Source passage:
After several appointments at the Ministry of Foreign Affairs of Ukraine (inter alia Consul General of Ukraine in Hamburg, 2007-2010) since December 2014 Appointed Extraordinary and Plenipotentiary Ambassador of Ukraine to the Federal Republic of Germany.


Stanislav Menzelevskyi – film critic translator and curator, Head of Research and Programming Department at Oleksandr Dovzhenko National Center (Kyiv). Postgraduate student at the Cultural Studies Department (National University of “Kyiv-Mohyla Akademy”). Carnegie Fellow at The Harriman Institute (Columbia University, NYC, Fall 2013). Member of Editorial Board of Medusa publishing house. Contributor to Commons, Prostory, Political Critique magazines.


Dr. Andriy Portnov, 1979, historian. Graduated from Dnipropetrovsk (M.A. in History) and Warsaw (M.A. in Cultural Studies) Universities. Since 2012 Guest Lecturer at the Humboldt University in Berlin. In the years 2006-2010 he worked as “Ukraina Moderna” journal in humanities Editor-in-chief. In 2012 co-created and since that co-edits the Ukrainian intellectual web portal historians.in.ua In the years 2007-2011 he has lectured or conducted research at the Universities of Cambridge, Helsinki, and Vilnius as well as at the Centre for Holocaust and Genocide Studies in Amsterdam and the Centre d’études des mondes russe, caucasien et centre-européen (CERCEC) in Paris. In 2012-2014 Fellow at the Wissenschaftskolleg zu Berlin, in 2014-2015 Alexander von Humboldt Fellow. In 2015 he was awarded Baron Velge Prize and conducted a series of lectures as International Chair for the History of the Second World War at the Free University of Brussels.

The majority of his publications are devoted to the intellectual history, historiography, genocide and memory studies in Eastern and Central Europe. His publications include the books: Histories for Home Use. The Polish-Russian-Ukrainian Triangle of Memory (in Ukrainian, 2013; Yuri Shevelov Prize); Historians and their Histories. The Faces and Images of Ukrainian Historiography in the 20th century (in Ukrainian, 2011); Ukrainian Exercises with History (in Russian, 2010); Between “Central Europe” and the “Russian World” (in Ukrainian, 2009); Scholarship in Exile. The Scholarly Activity of Ukrainian Emigration in inter-war Poland 1919-1939 (in Ukrainian, 2008; Jerzy Giedroyc Prize). Currently works on the biography of the city of Dnipropetrovsk.

List of tasks:
1. Answer these questions from the speaker biographies:
(a) In which city was the ambassador Consul General of Ukraine from 2007 to 2010?
(b) At which institute was Stanislav Menzelevskyi a Carnegie Fellow?
(c) What prize did Andriy Portnov's book Histories for Home Use receive?
2. Write the next part of the speaker biographies, picking up after their final sentence.
The records that come next have nothing to do with the speaker biographies.

Recorded information:
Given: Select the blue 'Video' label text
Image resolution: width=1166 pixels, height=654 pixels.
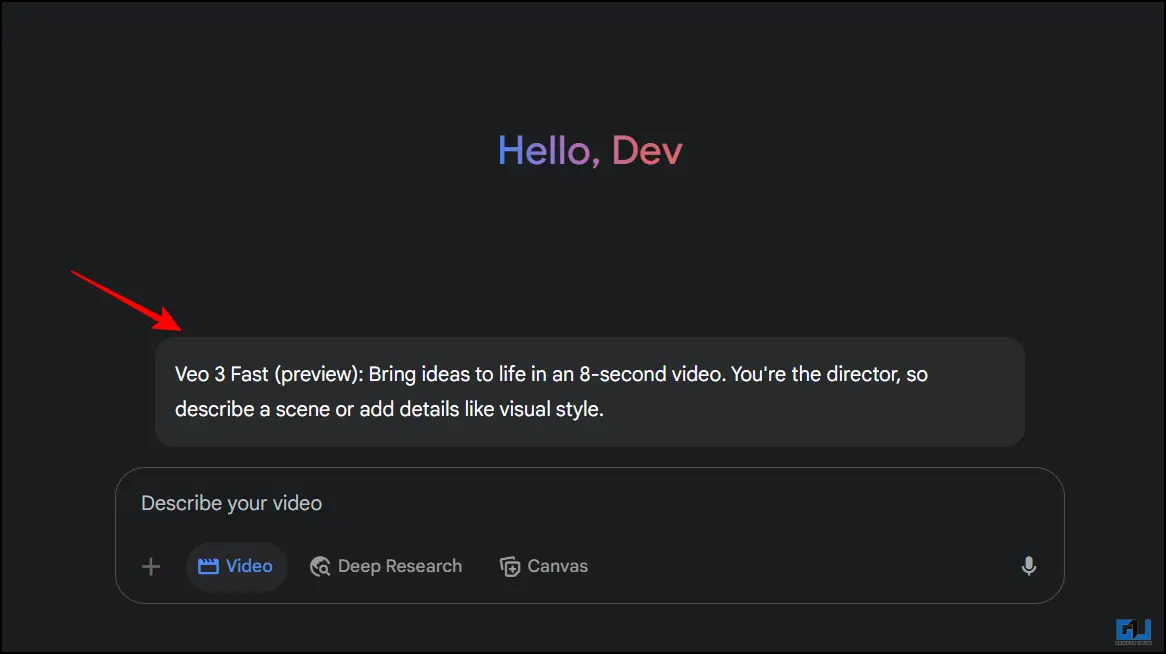Looking at the screenshot, I should [249, 566].
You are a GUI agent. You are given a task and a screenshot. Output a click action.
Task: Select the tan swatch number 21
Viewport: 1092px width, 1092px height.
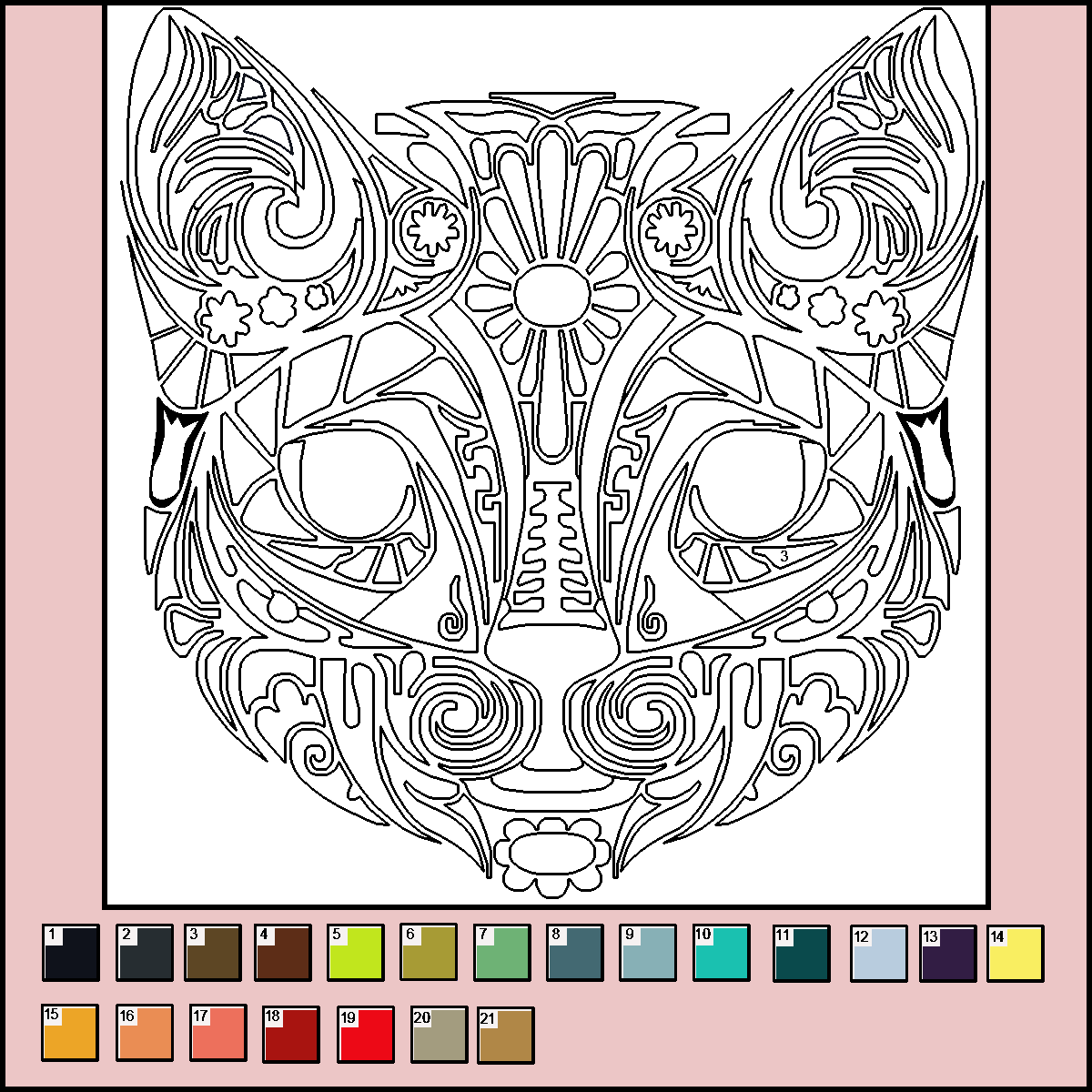(x=506, y=1034)
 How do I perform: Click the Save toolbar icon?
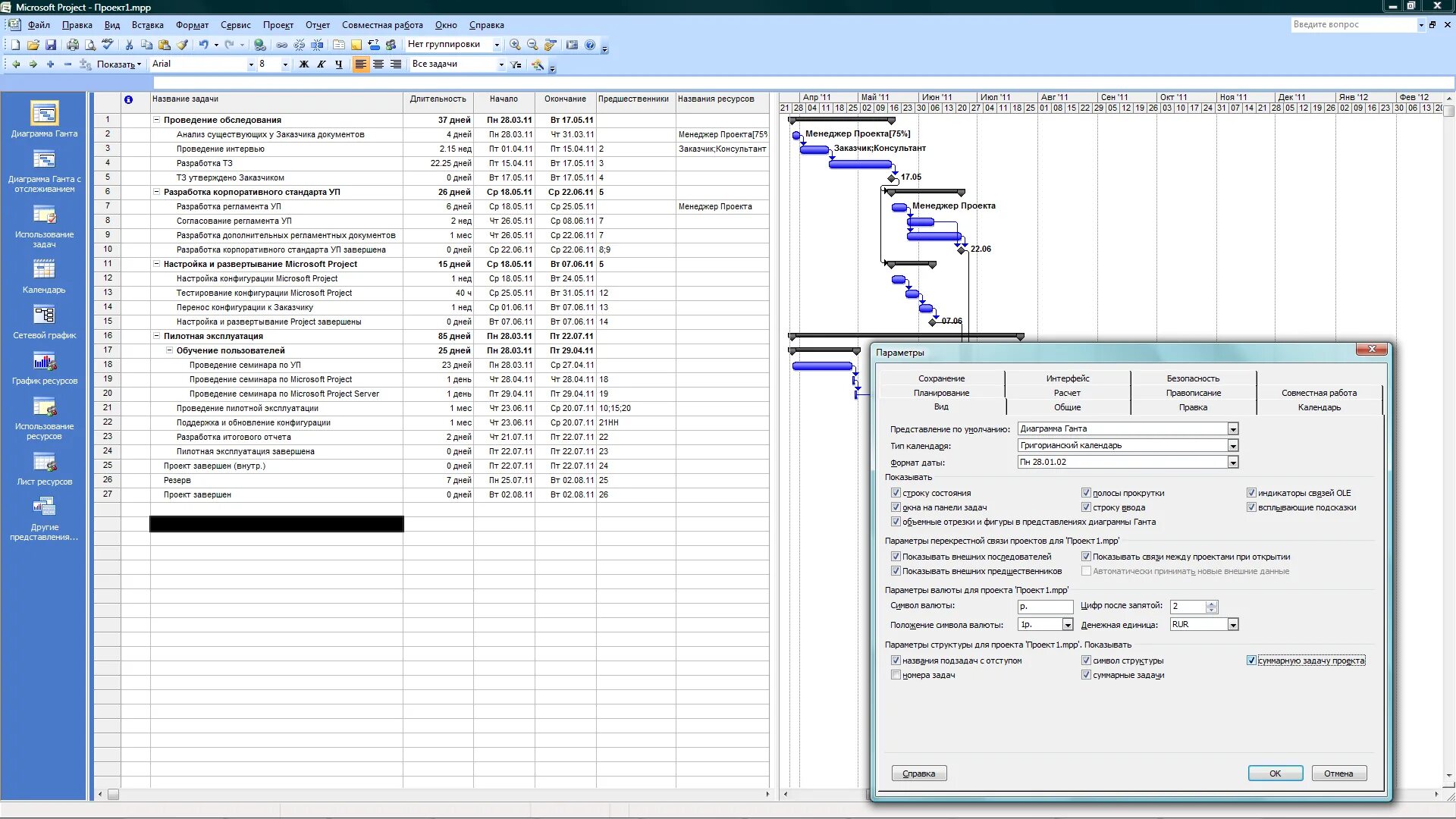(x=51, y=45)
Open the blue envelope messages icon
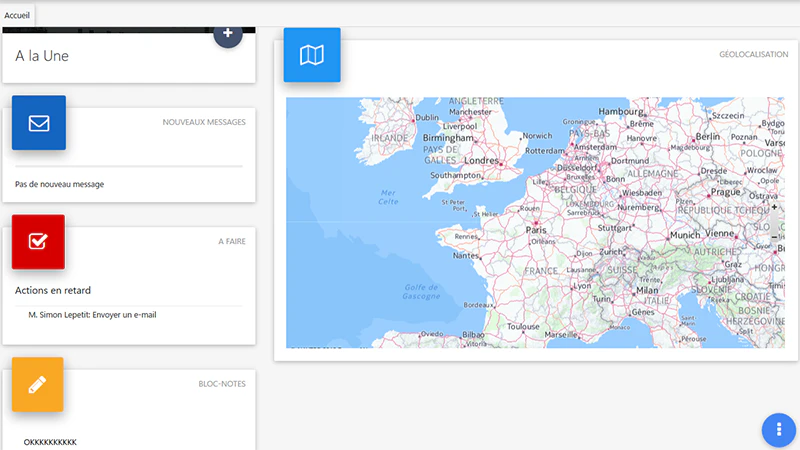Screen dimensions: 800x450 pyautogui.click(x=39, y=122)
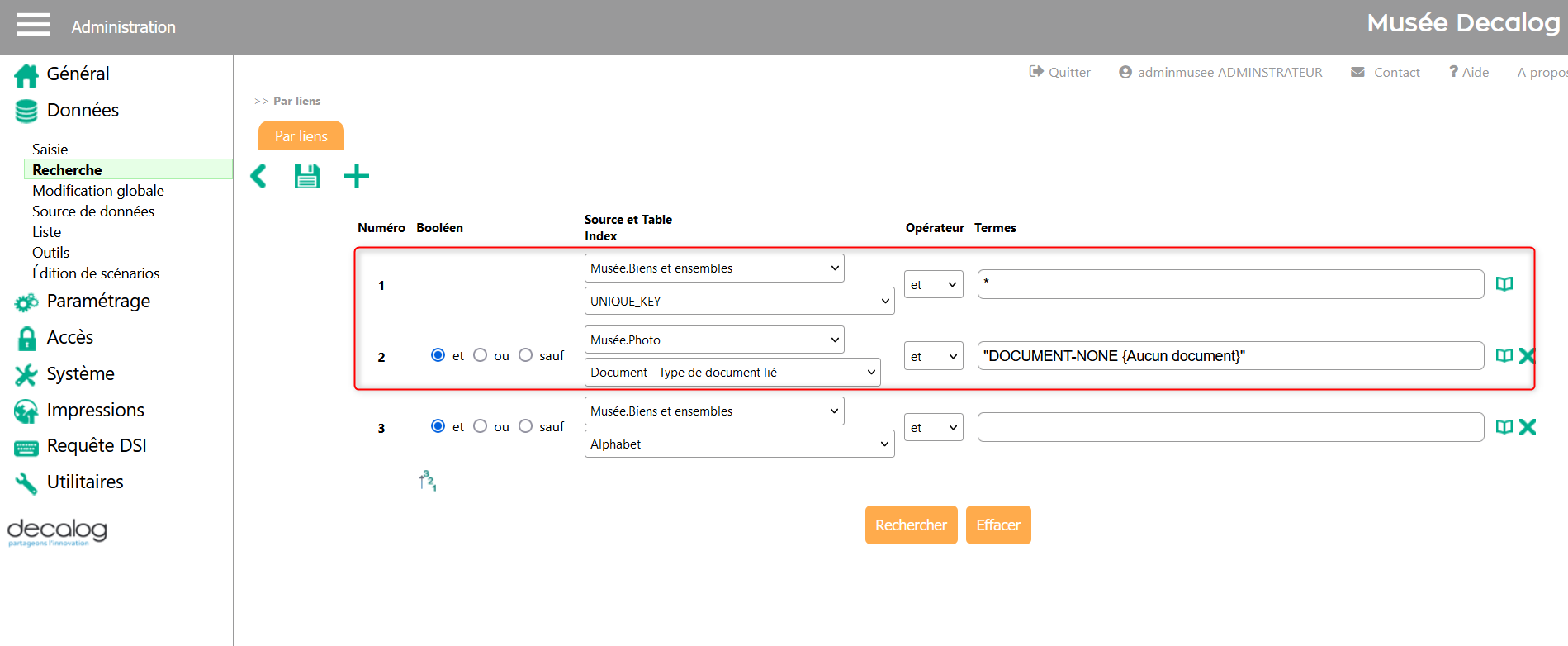Open the Alphabet index dropdown in row 3
The height and width of the screenshot is (646, 1568).
tap(739, 444)
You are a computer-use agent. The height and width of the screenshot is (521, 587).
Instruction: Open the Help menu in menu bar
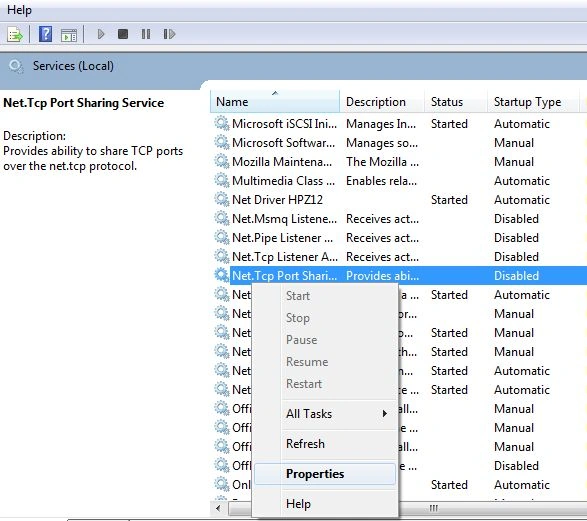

Task answers:
1.
(a) Hamburg
(b) The Harriman Institute (Columbia University)
(c) The Yuri Shevelov Prize

2.
Dr. Iryna Solonenko is a DAAD/OSF scholar at the European University Viadrina, Frankfurt/Oder and an associate fellow of the Robert Bosch Center for Central and Eastern Europe at the German Council on Foreign Relations (DGAP). Between 2000 and 2012 she worked with the Open Society Foundations in Ukraine as the Director of the European Programme and with the EastWest Institute in Kyiv as a project manager.

Solonenko holds degrees in International Relations, European Studies, Public Administration and History from the Central European University, Budapest; National Academy of Publc Administration, Kyiv; and National University 'Kyiv-Mohyla Academy', Kyiv. During 2006-2007 she was a visiting research associate at the University of Birmingham, UK.

Her research interests include European Neighbourhood Policy and Eastern Partnership, political economy of post-Soviet transformation, including the nexus between the political power and oligarchic control, and civil society development with a focus on Ukraine.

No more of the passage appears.